Dr. Dana Powell's Anthropology of Environmental Justice course spent two days on an engaged learning field trip to Halifax County, North Carolina, participating in the annual Summit of the North Carolina Environmental Justice Network and in a site visit with Mr. Gary Grant of the Concerned Citizens of Tillery (one of the original founders of the NCEJN). Class members delivered poster presentations, volunteered as work exchange students at the Summit, and learned from research presentations by academic and grassroots researchers working on issues ranging from combating coal ash and industrial hog production waste, to building local food economies and strengthening African-America cultural heritage sites such as Princeville, NC. On our second day, we met with Mr. Grant to explore the history of the Tillery Resettlement Farm, a community where former black families working plantations as sharecroppers were able, under President Roosevelt's New Deal programs, to own their own land and begin to farm it for their own benefit. Members of the Concerned Citizens of Tillery welcomed our class with a hot meal, a lecture from Mr. Grant, and a lively tour through the nearby peanut, pecan, and cotton fields on our way to the Roanoke River, where Mr. Grant and his organization are developing a cultural-ecological tour of the River and Tillery Resettlement sites. Dr. Powell has been a member of the NCEJN and colleague of Mr. Grant's since 2004, having sent students to work with Mr. Grant and the Network off and on over the past 12 years.

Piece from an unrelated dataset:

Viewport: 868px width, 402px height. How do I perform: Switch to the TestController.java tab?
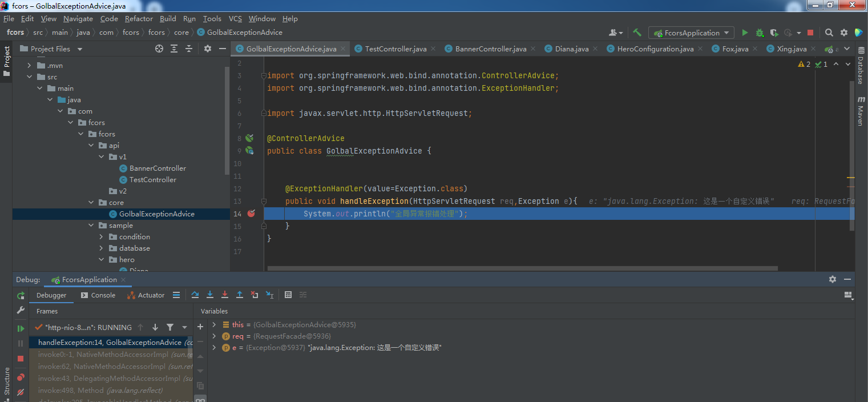coord(395,49)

The year's class trip was in celebration of the scholar-activism of Professor Steve Wing, Epidemiologist from UNC-CH School of Public Health and co-founder of the NCEJN, who passed away in Chapel Hill earlier this week.
Pictured top right: Students assist Gary Grant of the Concerned Citizens of Tillery, with minor siding repair to the Tillery History House, which tells the 1930's land acquisition story of the Tillery Resettlement Community in Halifax County, NC.
CCT Director Gary Grant shares with students the story of how black farmers resettled Halifax County and have continued to fight against the loss and land grabs of black farming land, ever since.
Gary Grant takes the class to the Roanoke River, explaining the cultural-ecological tour program CCT is developing along the river.